> _Record set_:
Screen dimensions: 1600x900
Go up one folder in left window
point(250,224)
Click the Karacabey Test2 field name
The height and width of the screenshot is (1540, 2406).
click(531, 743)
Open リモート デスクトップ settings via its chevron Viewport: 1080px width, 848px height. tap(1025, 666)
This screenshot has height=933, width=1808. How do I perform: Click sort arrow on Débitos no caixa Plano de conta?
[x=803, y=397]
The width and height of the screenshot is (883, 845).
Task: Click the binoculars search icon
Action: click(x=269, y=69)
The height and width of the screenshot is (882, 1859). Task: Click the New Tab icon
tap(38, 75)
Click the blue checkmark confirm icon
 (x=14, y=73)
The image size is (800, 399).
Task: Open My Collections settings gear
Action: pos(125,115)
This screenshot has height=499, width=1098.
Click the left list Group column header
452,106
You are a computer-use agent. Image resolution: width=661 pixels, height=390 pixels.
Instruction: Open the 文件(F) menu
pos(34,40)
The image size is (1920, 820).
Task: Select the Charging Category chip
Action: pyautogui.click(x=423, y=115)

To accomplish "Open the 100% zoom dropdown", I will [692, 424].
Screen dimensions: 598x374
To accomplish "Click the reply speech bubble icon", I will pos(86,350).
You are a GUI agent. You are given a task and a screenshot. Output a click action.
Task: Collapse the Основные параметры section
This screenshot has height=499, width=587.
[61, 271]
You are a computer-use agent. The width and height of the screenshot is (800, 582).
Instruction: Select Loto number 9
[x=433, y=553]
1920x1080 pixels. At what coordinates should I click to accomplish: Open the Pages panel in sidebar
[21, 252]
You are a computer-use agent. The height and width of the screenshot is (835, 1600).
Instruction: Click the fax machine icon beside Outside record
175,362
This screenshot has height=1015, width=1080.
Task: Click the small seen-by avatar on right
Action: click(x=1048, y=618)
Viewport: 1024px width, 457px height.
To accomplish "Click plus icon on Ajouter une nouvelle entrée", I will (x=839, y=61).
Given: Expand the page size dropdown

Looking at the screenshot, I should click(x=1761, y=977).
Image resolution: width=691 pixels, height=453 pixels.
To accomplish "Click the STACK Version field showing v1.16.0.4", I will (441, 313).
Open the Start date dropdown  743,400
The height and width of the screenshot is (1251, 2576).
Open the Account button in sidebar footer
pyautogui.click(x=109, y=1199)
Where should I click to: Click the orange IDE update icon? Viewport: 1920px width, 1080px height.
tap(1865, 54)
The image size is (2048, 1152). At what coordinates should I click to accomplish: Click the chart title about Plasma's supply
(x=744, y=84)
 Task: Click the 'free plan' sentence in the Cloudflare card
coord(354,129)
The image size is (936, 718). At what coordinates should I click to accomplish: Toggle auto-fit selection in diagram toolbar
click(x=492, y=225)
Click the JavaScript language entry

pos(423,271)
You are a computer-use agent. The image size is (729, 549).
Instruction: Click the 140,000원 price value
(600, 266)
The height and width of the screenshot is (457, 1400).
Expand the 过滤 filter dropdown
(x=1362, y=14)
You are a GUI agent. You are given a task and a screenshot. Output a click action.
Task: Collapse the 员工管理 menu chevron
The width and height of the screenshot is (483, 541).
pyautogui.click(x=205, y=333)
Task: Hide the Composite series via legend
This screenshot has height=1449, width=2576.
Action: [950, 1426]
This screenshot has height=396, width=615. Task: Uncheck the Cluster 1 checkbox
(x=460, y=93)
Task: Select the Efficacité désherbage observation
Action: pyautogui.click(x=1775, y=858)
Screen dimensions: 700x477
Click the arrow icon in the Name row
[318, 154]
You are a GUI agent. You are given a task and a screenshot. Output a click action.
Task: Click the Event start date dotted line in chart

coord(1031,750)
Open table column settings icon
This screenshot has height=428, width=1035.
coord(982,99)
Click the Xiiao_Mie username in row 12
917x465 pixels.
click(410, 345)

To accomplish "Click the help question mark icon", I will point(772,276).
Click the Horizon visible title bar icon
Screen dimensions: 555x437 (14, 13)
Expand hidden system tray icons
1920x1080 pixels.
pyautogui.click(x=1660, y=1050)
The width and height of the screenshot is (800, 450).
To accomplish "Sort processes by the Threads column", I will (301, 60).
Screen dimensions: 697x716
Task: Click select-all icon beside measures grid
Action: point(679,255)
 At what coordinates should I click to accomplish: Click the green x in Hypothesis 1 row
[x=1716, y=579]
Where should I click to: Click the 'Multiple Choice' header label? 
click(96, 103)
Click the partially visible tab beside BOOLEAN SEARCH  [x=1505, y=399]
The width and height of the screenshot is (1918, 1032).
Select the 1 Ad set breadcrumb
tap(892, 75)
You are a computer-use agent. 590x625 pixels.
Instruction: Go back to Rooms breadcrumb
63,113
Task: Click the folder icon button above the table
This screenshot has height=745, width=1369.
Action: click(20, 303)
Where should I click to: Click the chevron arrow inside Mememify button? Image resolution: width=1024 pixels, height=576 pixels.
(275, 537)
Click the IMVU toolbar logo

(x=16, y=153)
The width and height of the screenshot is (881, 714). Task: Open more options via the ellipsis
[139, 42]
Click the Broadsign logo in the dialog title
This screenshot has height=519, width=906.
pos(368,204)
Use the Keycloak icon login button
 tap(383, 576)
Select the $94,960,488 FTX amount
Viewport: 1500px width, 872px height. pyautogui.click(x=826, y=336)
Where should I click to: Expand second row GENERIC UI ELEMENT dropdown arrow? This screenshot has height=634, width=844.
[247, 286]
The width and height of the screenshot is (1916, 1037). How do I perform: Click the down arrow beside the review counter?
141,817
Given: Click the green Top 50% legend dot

> _Task goal_: Reproduce without changes the lines of the records from the line with "This screenshot has height=499, width=1098." through the line with "Looking at the", both included.

> _Written response_:
This screenshot has height=499, width=1098.
Click the left list Group column header
452,106
You are a computer-use agent. Image resolution: width=661 pixels, height=390 pixels.
Instruction: Open the 文件(F) menu
pos(34,40)
The image size is (1920, 820).
Task: Select the Charging Category chip
Action: pyautogui.click(x=423, y=115)

To accomplish "Open the 100% zoom dropdown", I will [692, 424].
Screen dimensions: 598x374
To accomplish "Click the reply speech bubble icon", I will pos(86,350).
You are a GUI agent. You are given a task and a screenshot. Output a click action.
Task: Collapse the Основные параметры section
This screenshot has height=499, width=587.
[61, 271]
You are a computer-use agent. The width and height of the screenshot is (800, 582).
Instruction: Select Loto number 9
[x=433, y=553]
1920x1080 pixels. At what coordinates should I click to accomplish: Open the Pages panel in sidebar
[21, 252]
You are a computer-use agent. The height and width of the screenshot is (835, 1600).
Instruction: Click the fax machine icon beside Outside record
175,362
This screenshot has height=1015, width=1080.
Task: Click the small seen-by avatar on right
Action: click(x=1048, y=618)
Viewport: 1024px width, 457px height.
To accomplish "Click plus icon on Ajouter une nouvelle entrée", I will (x=839, y=61).
Given: Expand the page size dropdown

Looking at the screenshot, I should click(x=1761, y=977).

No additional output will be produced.